WRAY — Yuma County sheriff’s Sgt. James Thomson was on his way to deliver an eviction notice when a long-running family feud erupted in shooting about 40 miles from where he was driving on a rural farm road.

Thomson made a dash across the county, the speedometer in his pickup spiking at more than 110 miles per hour.

By the time he arrived, all but one of the six patrol members of the sheriff’s office were on the scene, where one suspect allegedly fired an AK-47 several times into the air outside his cousin’s house.

Inside, two children huddled behind mattresses their mother had propped against a wall to protect them when two armed men had arrived at the house.

Arrests were made and deputies found the gun and a magazine that one of the suspects had thrown from the window of a pickup into a ditch along the road.

It was just another day for a budget-strapped department with few officers, a vast area to patrol, and criminal acts that run the gamut from hog theft to methamphetamine distribution.

Complicating the patrol of the vast county that ends at the Nebraska and Kansas state lines is confusion about Colorado’s marijuana industry that leads to complaints from residents about legal pot grows, and rules that make it difficult to determine whether a grow is state-sanctioned or weed destined to cross state lines illegally.

“The majority of the time, I only have two patrol deputies on duty to cover 2,400 square miles,” Sheriff Chad Day said, “and many times just one.”
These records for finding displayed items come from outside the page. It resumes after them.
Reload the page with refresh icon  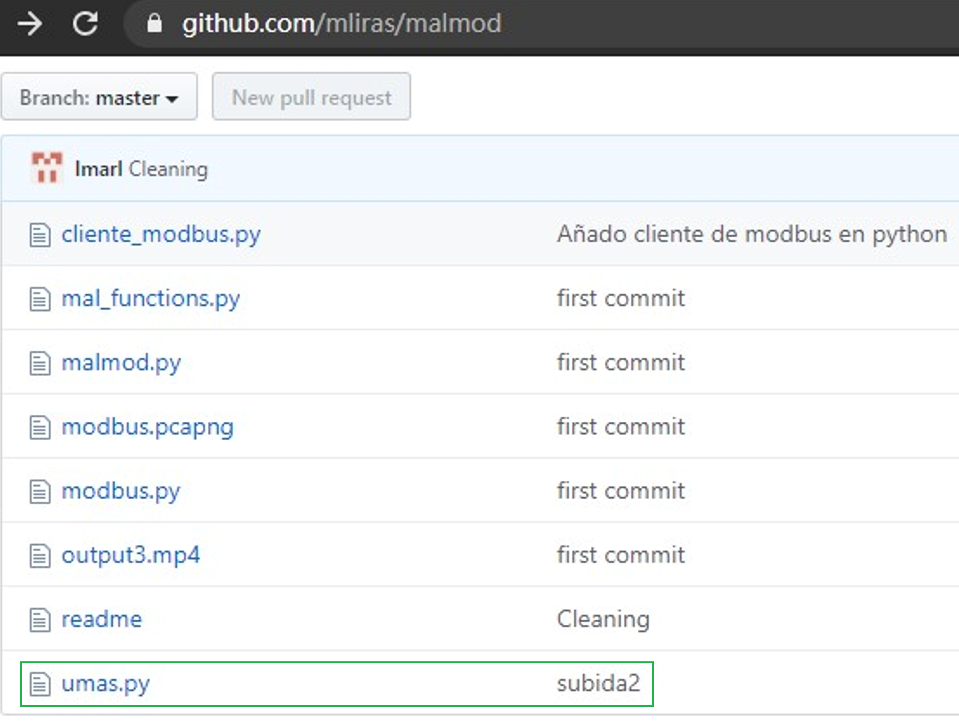pyautogui.click(x=85, y=24)
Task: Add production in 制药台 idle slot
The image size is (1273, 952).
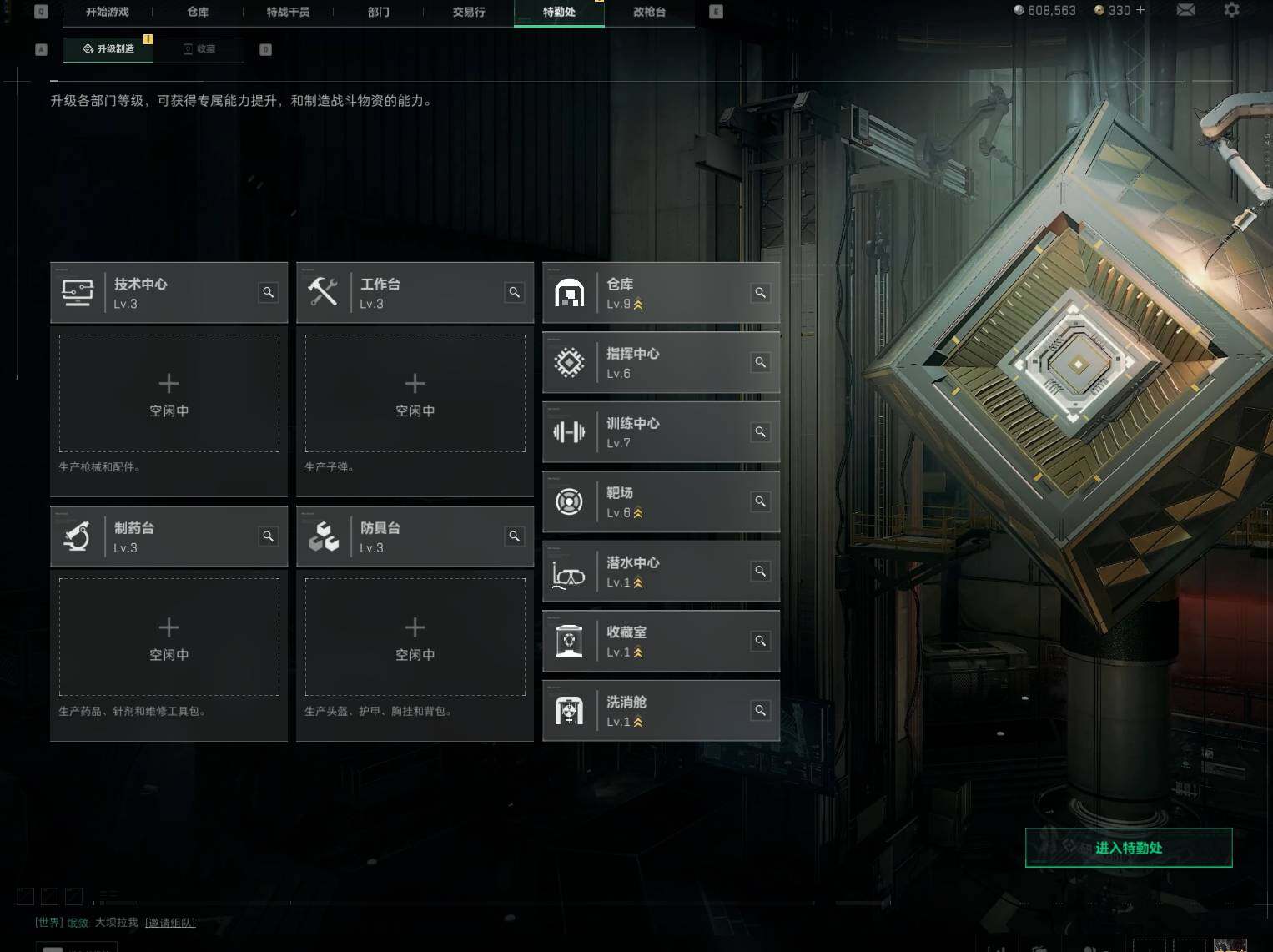Action: click(169, 637)
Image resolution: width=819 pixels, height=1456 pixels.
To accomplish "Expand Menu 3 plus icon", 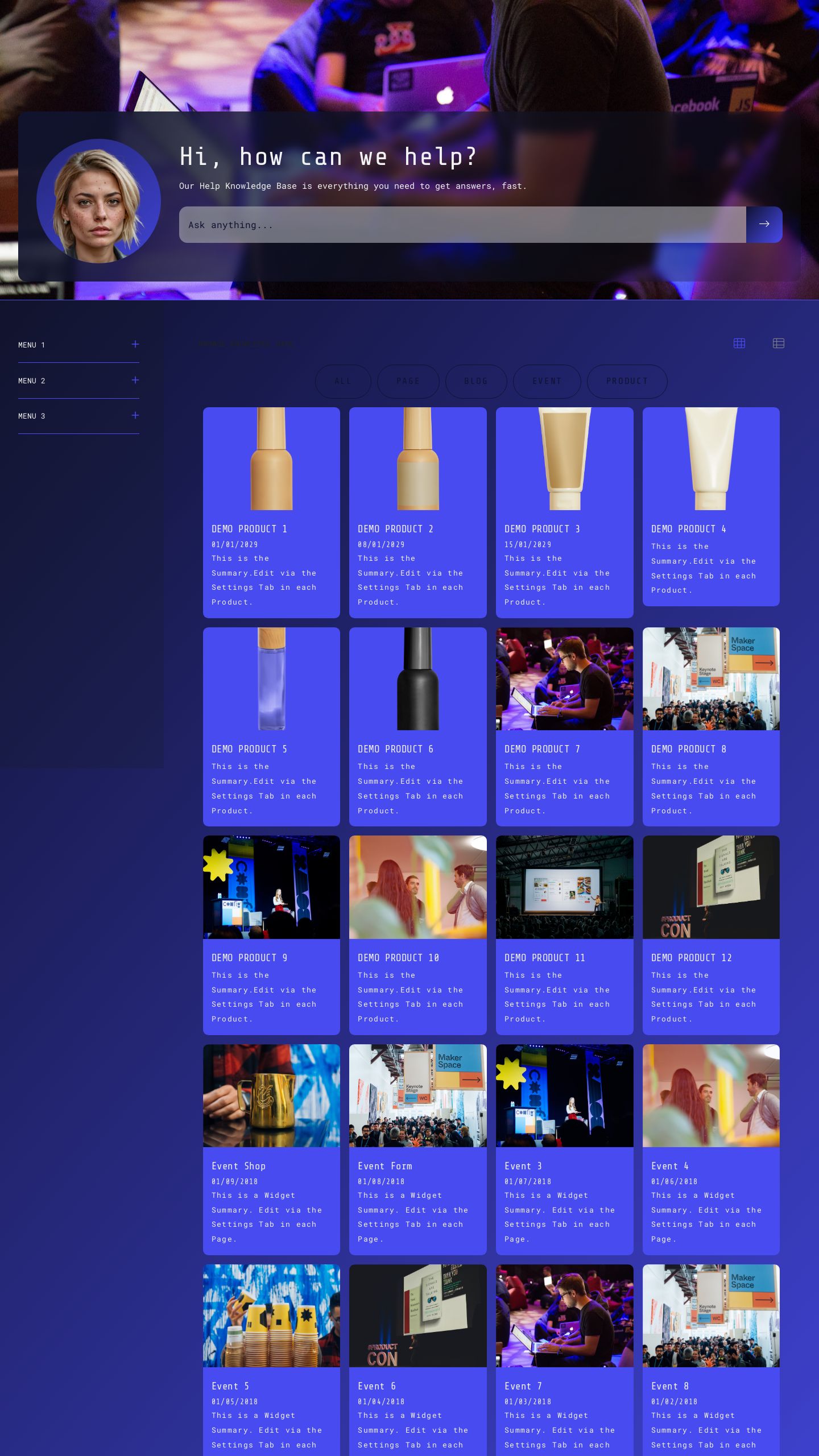I will 135,415.
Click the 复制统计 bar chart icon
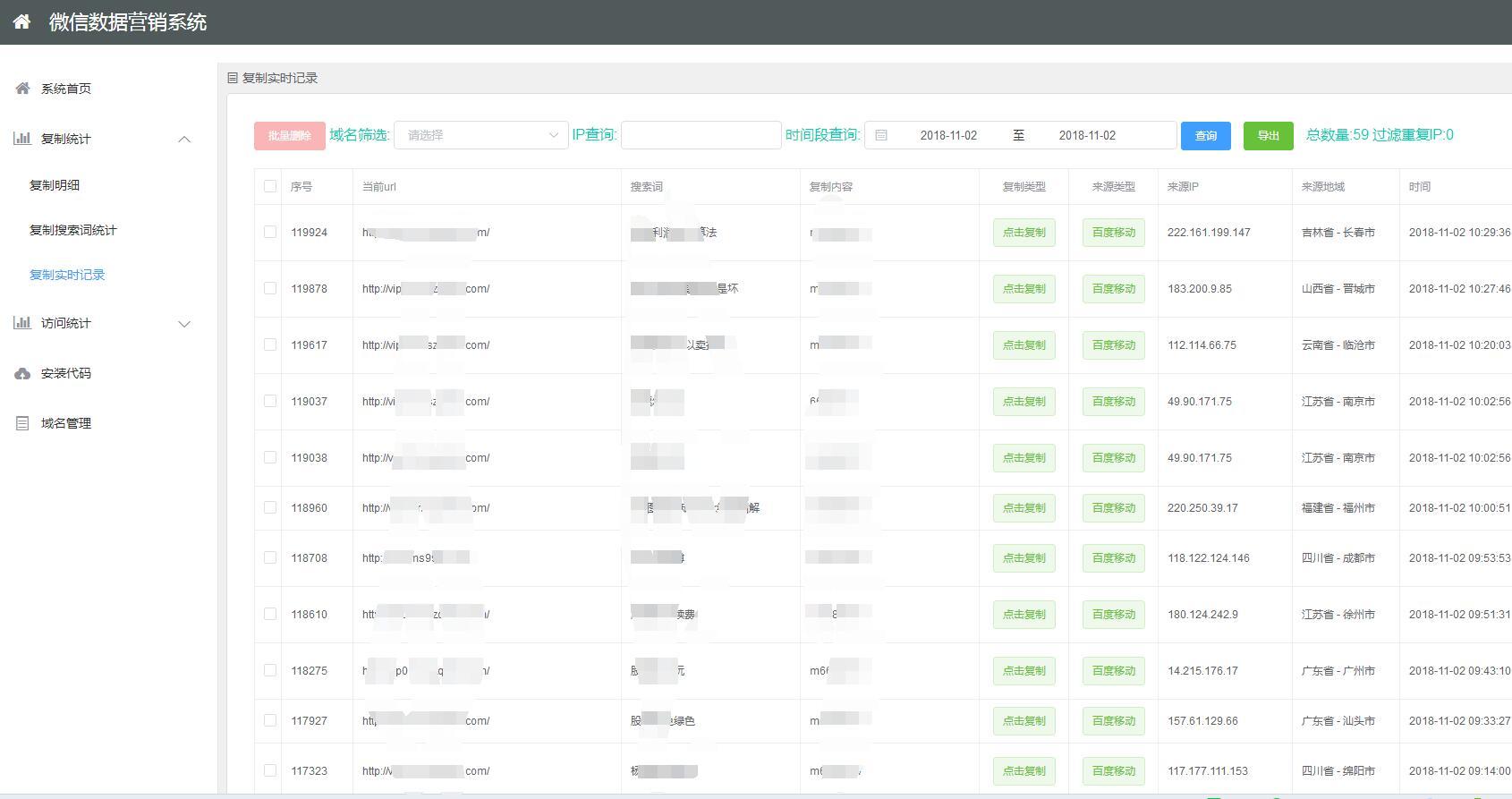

County leaders say there is little chance of beefing up the sheriff’s budget in a county that has experienced a tumble in its revenue base due to a decline in the oil and gas business and a plunge in agricultural commodity prices.

In rural counties statewide, sheriff’s and other elected officials will “tell you that commissioners need to appropriate more money for their departments,” said Chip Taylor, executive director of Colorado Counties Inc.

Commissioners who hold the purse strings are trying to squeeze every service they can out of every dime they get, Taylor said.

On the day that Thomson responded to the felony menacing call that ended with two men in custody, one deputy at the scene was working on his day off and another was on overtime.